On January 13, 2023, Sandoval signed a one-year, $2.75 million contract with the Angels, avoiding salary arbitration. He was placed second in the Angels rotation behind Ohtani for 2023. He made his first start of the season on April 1, throwing five innings and allowing one run against the Oakland Athletics in a win. After a five-inning, seven-run performance against the Chicago White Sox on June 29, Sandoval's ERA rose to a season-high 4.57. Afterwards, Angels manager Phil Nevin said that Sandoval's emotion was affecting his ability to stay in the game but Sandoval disagreed with the claim. By September 12, Sandoval led the majors with 19 unearned runs allowed; however, his fielding-independent pitching (FIP) average of 4.19 at the end of the season was higher than his ERA. Sandoval unexpectedly left his September 25 start against the Texas Rangers with an oblique injury and was placed on the injured list the next day, causing him to miss his one remaining scheduled start.

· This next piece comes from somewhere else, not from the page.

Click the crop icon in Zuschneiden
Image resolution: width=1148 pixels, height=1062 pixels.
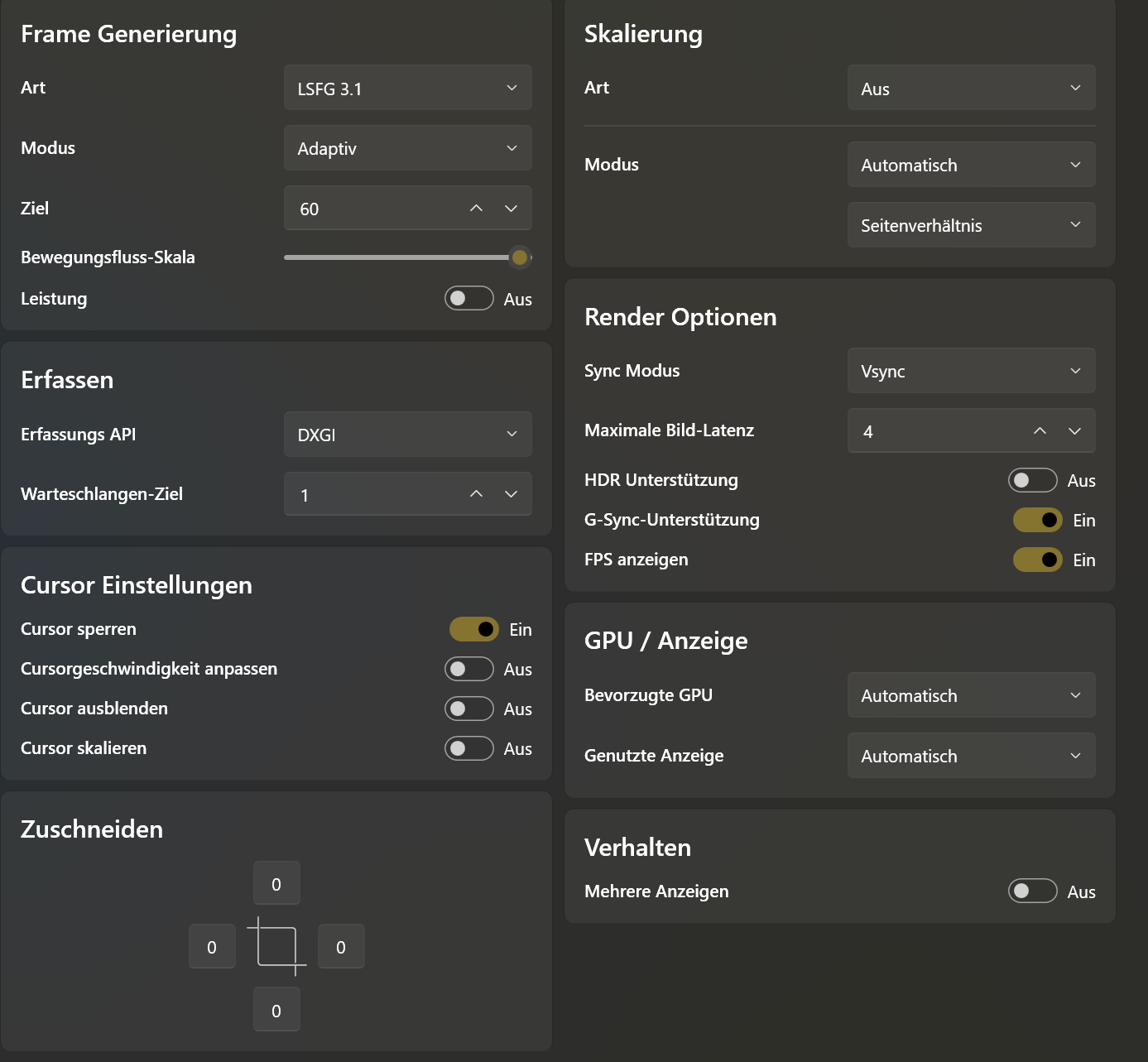(276, 947)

He finished the season with a 7–13 record, 4.11 ERA, and 128 strikeouts across 144 2/3 innings in 28 games.

On March 19, 2024, Angels manager Ron Washington selected Sandoval as the team's Opening Day starter against the Baltimore Orioles at Camden Yards on March 28. Washington pulled Sandoval from the game after he gave up five runs (three earned) in 1 2/3 innings in a 3–11 loss. In April, Sandoval went 1–4 with a 6.33 ERA in six starts with a total of 27 innings pitched. In his April 26 start, Sandoval decreased his usage of the four-seam fastball in an attempt to improve his results on the mound. Angels pitching coach Barry Enright explained his desire to diversify Sandoval's pitch arsenal but said he was "very encouraged where his stuff is at" and "where his confidence is leading". The Angels announced on June 24, 2024, that Sandoval would require season-ending surgery to his ulnar collateral ligament. He finished the year with a 2–8 record, and a 5.08 ERA in 16 games. On November 22, the Angels non-tendered Sandoval, making him a free agent.

===Boston Red Sox===
On December 20, 2024, Sandoval signed with the Boston Red Sox on a two-year, $18.25 million contract. He did not appear for the team during the 2025 season as he continued to recover from surgery. He began the 2026 year on the 60-day injured list. Sandoval made his first appearance for the Red Sox on July 9, 2026, which was his first appearance in the Majors in over two years. He made the start, pitching 4.1 innings, allowed one run on 5 hits, issued a walk, and struck out 5.

==International career==
In December 2022, it was announced that Sandoval would pitch for the Mexico national baseball team, managed by Angels first base coach Benji Gil, in the 2023 World Baseball Classic (WBC). He joined fellow Angels pitcher Gerardo Reyes on the Mexico roster. During a game against the United States national baseball team on March 12, Sandoval started and pitched three innings while giving up two hits, a run, and striking out two. He struck out Angels teammate Mike Trout and was credited with the win. Sandoval started for Mexico during a semifinal game against the Japan national baseball team on March 20 and pitched 4 1/3 innings while giving up four hits and no runs, striking out six, and receiving a no decision. Between his two starts, Sandoval posted a 1.23 ERA with eight strikeouts. Following the tournament, he was awarded a bronze medal for Mexico's third-place finish and was one of three pitchers in the tournament named to the All-WBC team.

==Pitching style==
Sandoval is a 6 ft 3 in, 190 lb (1.90 m, 86 kg) pitcher that utilizes a diverse pitch repertoire. He primarily relies on the four-seam fastball, slider, and changeup while occasionally using the curveball and sinker pitches. Sandoval threw his 93 mile per hour (150 km/h) fastball nearly half the time in his first two major league seasons but decreased its usage in 2021, a change that was accompanied by an improved ERA.

Sandoval's pitches are not frequently hard-hit by batters. In 2021, the average exit velocity on Sandoval's pitches was 85.4 mph, placing him in the 97th percentile among all MLB pitchers.

Sandoval occasionally struggles with pitch command, thus allowing walks and preventing him from pitching deep into games without exceeding a typical pitch count limit.